If you want to do your calculations to machine precision, you can probably rely on C to behave reproducibly if you do two things: use a compiler flag like -mpc64 on GCC to force the elementary floating point operations (addition, subtraction, multiplication, division, and square root) to behave predictably, and use a correctly-rounded floating point library like crlibm (Sun also released a version of this at one point) to make the transcendental functions behave predictably.
False assumption by bertok · 2013-11-21 15:26 · Score: 4, Informative

This assumption by the OP:

Mathematica generates the result based on the combination of software version, operating system, hypervisor, firmware and hardware that are running at that time.
... is entirely wrong. One of the defining features of Mathematica is symbolic expression rewriting and arbitrary-precision computation to avoid all of those specific issues. For example, the expression:
N[Sin[1], 50]
Will always evaluate to exactly:
0.84147098480789650665250232163029899962256306079837
And, as expected, evaluating to 51 digits yields:
0.841470984807896506652502321630298999622563060798371
Notice how the last digit in the first case remains unchanged, as expected.
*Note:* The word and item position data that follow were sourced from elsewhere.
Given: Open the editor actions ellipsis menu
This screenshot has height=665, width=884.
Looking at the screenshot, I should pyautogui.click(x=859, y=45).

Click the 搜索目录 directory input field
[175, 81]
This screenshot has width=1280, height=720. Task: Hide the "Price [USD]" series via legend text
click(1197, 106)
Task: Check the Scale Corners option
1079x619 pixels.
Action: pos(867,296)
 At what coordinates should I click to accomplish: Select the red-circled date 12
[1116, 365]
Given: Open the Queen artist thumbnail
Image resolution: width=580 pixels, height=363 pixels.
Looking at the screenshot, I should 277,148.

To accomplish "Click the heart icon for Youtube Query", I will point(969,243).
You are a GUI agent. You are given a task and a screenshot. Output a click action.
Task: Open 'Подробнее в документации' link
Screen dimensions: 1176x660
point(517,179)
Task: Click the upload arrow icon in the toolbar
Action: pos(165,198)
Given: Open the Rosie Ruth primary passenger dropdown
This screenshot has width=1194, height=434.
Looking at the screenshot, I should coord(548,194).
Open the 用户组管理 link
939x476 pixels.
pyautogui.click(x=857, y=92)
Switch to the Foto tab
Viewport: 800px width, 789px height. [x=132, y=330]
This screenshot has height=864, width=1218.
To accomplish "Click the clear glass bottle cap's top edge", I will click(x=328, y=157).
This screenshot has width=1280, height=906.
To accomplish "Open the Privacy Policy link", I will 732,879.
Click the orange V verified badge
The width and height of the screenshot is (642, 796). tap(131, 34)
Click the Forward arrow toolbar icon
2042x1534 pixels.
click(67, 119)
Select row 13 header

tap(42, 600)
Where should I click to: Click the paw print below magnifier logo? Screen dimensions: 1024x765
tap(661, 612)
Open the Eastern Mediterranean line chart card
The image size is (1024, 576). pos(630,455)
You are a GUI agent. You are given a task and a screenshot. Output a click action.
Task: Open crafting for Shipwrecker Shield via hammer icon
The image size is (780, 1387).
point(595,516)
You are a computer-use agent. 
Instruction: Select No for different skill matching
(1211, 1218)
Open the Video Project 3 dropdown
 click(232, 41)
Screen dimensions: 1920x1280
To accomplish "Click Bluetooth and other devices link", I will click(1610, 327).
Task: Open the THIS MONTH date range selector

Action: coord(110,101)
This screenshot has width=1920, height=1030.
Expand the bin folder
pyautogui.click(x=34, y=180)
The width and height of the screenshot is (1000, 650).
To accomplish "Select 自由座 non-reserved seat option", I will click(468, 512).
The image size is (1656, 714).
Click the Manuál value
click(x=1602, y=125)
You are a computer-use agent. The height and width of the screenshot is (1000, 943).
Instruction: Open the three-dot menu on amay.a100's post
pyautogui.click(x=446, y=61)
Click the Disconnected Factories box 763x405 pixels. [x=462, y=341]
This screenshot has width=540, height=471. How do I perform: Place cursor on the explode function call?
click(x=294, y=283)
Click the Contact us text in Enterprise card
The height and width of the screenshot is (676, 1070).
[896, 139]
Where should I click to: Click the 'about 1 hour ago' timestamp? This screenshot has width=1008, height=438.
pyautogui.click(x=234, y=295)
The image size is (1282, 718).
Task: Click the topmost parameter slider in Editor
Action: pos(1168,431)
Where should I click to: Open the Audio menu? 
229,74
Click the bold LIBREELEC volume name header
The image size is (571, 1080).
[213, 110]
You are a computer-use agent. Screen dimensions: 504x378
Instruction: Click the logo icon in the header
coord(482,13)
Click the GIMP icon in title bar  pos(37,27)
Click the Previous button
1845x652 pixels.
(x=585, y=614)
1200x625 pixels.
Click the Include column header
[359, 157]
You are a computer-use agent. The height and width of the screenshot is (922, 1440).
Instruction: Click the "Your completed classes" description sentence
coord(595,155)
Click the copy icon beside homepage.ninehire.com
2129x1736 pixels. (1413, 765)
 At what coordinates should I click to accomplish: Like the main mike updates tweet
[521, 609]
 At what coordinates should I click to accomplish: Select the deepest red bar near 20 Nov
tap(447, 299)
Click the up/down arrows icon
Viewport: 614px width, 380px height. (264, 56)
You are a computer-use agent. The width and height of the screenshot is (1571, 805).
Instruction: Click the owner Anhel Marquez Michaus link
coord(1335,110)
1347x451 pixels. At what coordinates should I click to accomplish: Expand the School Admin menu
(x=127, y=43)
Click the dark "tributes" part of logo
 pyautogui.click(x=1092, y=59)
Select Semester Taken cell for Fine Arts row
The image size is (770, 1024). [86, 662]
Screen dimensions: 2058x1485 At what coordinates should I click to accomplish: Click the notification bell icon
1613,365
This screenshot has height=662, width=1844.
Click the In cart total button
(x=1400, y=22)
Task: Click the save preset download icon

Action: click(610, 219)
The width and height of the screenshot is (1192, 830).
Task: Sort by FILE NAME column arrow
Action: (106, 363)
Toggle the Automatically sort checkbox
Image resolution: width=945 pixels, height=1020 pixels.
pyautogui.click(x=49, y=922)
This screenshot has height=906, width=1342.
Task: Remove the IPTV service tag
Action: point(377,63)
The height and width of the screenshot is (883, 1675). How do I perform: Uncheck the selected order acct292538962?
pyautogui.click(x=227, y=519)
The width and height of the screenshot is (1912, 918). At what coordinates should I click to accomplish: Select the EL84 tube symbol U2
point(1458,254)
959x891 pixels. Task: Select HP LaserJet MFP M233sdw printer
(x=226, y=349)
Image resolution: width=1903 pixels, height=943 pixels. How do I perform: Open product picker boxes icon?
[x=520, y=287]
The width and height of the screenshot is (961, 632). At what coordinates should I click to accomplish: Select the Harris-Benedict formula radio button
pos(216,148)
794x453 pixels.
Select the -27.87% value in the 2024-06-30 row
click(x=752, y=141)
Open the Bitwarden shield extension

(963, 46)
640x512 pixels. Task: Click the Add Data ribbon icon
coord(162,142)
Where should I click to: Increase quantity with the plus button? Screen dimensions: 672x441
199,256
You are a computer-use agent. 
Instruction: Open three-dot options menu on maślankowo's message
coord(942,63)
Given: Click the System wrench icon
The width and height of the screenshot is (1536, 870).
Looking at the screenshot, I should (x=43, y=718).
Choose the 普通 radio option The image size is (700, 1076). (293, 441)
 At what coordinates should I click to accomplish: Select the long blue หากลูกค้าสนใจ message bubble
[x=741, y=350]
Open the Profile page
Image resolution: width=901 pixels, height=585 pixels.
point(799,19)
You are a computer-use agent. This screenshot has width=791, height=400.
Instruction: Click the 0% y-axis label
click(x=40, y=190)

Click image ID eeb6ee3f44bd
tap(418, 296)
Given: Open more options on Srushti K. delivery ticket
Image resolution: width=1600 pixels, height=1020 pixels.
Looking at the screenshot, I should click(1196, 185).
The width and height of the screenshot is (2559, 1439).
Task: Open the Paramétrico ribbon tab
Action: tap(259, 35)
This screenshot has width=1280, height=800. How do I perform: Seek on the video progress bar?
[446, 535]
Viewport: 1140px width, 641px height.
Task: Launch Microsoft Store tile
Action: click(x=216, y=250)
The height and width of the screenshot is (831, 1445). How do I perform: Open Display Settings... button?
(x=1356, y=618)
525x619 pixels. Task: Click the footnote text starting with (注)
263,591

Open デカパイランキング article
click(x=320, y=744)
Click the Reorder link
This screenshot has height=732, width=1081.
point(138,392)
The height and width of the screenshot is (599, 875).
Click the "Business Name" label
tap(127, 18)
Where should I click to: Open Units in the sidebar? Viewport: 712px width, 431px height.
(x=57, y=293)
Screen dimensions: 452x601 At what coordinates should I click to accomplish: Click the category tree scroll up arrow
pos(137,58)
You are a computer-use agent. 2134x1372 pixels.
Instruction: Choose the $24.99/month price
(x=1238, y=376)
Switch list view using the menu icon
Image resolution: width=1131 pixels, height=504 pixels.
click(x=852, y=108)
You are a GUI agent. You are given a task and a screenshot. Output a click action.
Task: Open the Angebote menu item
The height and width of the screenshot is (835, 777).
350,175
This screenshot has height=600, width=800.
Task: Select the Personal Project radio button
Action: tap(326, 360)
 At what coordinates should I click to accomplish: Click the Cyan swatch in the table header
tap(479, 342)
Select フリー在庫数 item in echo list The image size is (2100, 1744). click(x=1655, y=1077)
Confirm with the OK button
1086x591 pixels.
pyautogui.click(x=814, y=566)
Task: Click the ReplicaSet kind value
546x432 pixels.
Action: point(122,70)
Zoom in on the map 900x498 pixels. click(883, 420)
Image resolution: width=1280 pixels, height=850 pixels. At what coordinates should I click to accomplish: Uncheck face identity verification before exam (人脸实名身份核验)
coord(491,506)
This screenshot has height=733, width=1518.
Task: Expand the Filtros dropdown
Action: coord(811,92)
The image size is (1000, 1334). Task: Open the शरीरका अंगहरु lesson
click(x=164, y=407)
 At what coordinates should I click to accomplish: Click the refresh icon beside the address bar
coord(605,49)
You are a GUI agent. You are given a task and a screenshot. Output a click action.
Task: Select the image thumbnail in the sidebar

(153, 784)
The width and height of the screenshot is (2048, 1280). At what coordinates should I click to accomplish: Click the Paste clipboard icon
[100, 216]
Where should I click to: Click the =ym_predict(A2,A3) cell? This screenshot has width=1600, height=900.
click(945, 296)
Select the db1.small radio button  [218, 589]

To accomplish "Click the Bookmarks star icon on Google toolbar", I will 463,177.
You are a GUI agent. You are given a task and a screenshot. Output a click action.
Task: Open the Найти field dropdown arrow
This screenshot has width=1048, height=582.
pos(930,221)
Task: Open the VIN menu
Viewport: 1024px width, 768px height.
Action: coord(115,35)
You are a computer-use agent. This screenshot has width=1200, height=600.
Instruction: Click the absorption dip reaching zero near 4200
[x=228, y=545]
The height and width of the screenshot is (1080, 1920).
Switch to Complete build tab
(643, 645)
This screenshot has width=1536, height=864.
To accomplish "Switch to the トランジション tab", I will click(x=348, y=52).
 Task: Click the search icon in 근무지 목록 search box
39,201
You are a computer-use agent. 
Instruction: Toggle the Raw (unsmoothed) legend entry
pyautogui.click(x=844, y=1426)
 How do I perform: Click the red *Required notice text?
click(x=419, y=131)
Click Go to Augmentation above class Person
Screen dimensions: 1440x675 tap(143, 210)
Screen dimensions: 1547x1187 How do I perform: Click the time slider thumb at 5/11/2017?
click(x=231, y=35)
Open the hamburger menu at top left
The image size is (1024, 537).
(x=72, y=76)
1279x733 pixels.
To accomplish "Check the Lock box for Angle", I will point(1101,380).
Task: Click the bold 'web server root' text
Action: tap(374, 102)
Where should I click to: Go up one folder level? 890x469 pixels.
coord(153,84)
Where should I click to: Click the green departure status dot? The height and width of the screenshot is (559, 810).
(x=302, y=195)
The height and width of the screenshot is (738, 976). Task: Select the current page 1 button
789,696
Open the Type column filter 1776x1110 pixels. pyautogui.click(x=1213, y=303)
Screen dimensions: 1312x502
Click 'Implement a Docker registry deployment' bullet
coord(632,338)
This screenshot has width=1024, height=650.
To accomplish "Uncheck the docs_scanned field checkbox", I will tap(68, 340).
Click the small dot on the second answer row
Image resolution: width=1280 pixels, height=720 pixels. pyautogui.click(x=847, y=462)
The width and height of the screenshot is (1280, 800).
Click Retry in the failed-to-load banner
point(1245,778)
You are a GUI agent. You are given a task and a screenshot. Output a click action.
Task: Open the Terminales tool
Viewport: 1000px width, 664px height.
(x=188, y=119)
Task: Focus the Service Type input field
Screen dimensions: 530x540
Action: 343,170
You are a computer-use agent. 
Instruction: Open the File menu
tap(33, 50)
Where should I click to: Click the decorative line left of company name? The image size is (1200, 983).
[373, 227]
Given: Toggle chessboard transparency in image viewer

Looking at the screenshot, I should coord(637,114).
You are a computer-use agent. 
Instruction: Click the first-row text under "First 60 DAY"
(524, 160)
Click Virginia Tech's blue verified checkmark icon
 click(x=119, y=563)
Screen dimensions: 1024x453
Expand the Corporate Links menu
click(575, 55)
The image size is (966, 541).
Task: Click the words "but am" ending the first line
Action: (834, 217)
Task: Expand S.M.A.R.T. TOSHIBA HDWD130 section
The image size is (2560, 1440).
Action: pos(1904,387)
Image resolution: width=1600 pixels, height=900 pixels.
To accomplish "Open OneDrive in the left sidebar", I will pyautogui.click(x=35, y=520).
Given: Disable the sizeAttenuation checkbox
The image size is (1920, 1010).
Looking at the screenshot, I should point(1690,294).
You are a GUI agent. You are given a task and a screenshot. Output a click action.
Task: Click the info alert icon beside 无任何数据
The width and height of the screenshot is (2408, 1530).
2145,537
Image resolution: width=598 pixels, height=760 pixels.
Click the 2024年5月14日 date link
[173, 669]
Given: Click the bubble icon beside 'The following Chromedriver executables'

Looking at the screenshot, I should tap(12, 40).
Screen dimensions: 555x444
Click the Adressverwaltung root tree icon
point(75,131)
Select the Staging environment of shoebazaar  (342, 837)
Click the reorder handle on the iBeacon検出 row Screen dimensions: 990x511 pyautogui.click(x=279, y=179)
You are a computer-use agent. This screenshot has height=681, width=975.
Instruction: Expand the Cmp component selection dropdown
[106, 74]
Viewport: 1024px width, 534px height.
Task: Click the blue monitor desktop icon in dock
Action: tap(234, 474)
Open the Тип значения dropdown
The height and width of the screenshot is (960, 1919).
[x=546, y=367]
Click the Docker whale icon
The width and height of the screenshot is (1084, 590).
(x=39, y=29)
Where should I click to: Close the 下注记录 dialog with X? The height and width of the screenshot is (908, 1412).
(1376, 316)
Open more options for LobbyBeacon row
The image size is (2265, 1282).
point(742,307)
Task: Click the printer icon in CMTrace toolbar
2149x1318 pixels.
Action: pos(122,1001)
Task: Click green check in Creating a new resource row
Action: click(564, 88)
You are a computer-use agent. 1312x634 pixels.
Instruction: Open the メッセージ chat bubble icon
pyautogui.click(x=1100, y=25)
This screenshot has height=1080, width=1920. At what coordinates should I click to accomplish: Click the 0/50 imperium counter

This is explained at length in the documentation, and also in numerous Wolfram blog articles that go on about the details of the algorithms used to achieve this on a range of processors and operating systems. The (rare) exceptions are marked as such in the help and usually have (slower) arbitrary-precision or symbolic variants. For research purposes, Mathematica comes with an entire bag of tools that can be used to implement numerical algorithms to any precision reliably.
Conclusion: The author of the post didn't even bother to flip through the manual, despite having strict requirements spanning decades. He does however have the spare time to post on Slashdot and waste everybody else's time.